"""

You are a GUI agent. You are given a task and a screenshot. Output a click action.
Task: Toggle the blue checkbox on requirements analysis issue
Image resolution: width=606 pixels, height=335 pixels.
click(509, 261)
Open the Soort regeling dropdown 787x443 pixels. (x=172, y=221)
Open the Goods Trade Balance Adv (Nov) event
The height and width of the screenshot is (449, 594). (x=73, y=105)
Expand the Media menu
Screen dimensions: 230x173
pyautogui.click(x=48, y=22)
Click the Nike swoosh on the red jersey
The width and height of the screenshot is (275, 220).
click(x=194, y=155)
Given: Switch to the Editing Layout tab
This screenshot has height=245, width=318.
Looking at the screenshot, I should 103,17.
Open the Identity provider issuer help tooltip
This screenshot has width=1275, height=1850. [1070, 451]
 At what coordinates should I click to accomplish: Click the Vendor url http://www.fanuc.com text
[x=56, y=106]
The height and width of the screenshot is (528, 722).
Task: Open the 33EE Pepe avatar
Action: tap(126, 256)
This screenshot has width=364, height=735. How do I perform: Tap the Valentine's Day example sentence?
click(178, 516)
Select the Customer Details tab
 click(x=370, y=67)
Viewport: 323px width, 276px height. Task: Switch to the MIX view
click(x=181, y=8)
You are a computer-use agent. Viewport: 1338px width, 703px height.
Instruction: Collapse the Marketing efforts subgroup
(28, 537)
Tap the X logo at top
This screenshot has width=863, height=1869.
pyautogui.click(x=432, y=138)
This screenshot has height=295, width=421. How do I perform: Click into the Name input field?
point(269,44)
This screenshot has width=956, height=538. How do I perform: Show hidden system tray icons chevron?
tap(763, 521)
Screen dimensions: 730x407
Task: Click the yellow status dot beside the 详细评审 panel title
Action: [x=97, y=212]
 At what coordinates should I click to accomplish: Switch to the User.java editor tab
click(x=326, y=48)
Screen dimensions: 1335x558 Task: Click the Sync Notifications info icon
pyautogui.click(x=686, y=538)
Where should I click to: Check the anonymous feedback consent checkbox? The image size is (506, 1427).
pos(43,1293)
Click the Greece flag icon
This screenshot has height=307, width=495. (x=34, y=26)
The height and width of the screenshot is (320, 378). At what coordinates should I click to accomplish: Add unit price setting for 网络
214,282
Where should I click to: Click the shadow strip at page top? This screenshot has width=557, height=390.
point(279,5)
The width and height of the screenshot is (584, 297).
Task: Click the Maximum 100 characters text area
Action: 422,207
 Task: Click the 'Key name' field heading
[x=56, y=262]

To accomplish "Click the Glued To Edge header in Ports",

"""

Transcribe the records above exactly, keeping every line.

> _TASK RESPONSE_
You are a GUI agent. You are given a task and a screenshot. Output a click action.
Task: Toggle the blue checkbox on requirements analysis issue
Image resolution: width=606 pixels, height=335 pixels.
click(509, 261)
Open the Soort regeling dropdown 787x443 pixels. (x=172, y=221)
Open the Goods Trade Balance Adv (Nov) event
The height and width of the screenshot is (449, 594). (x=73, y=105)
Expand the Media menu
Screen dimensions: 230x173
pyautogui.click(x=48, y=22)
Click the Nike swoosh on the red jersey
The width and height of the screenshot is (275, 220).
click(x=194, y=155)
Given: Switch to the Editing Layout tab
This screenshot has height=245, width=318.
Looking at the screenshot, I should 103,17.
Open the Identity provider issuer help tooltip
This screenshot has width=1275, height=1850. [1070, 451]
 At what coordinates should I click to accomplish: Click the Vendor url http://www.fanuc.com text
[x=56, y=106]
The height and width of the screenshot is (528, 722).
Task: Open the 33EE Pepe avatar
Action: tap(126, 256)
This screenshot has width=364, height=735. How do I perform: Tap the Valentine's Day example sentence?
click(178, 516)
Select the Customer Details tab
 click(x=370, y=67)
Viewport: 323px width, 276px height. Task: Switch to the MIX view
click(x=181, y=8)
You are a computer-use agent. Viewport: 1338px width, 703px height.
Instruction: Collapse the Marketing efforts subgroup
(28, 537)
Tap the X logo at top
This screenshot has width=863, height=1869.
pyautogui.click(x=432, y=138)
This screenshot has height=295, width=421. How do I perform: Click into the Name input field?
point(269,44)
This screenshot has width=956, height=538. How do I perform: Show hidden system tray icons chevron?
tap(763, 521)
Screen dimensions: 730x407
Task: Click the yellow status dot beside the 详细评审 panel title
Action: [x=97, y=212]
 At what coordinates should I click to accomplish: Switch to the User.java editor tab
click(x=326, y=48)
Screen dimensions: 1335x558 Task: Click the Sync Notifications info icon
pyautogui.click(x=686, y=538)
Where should I click to: Check the anonymous feedback consent checkbox? The image size is (506, 1427).
pos(43,1293)
Click the Greece flag icon
This screenshot has height=307, width=495. (x=34, y=26)
The height and width of the screenshot is (320, 378). At what coordinates should I click to accomplish: Add unit price setting for 网络
214,282
Where should I click to: Click the shadow strip at page top? This screenshot has width=557, height=390.
point(279,5)
The width and height of the screenshot is (584, 297).
Task: Click the Maximum 100 characters text area
Action: 422,207
 Task: Click the 'Key name' field heading
[x=56, y=262]

To accomplish "Click the Glued To Edge header in Ports",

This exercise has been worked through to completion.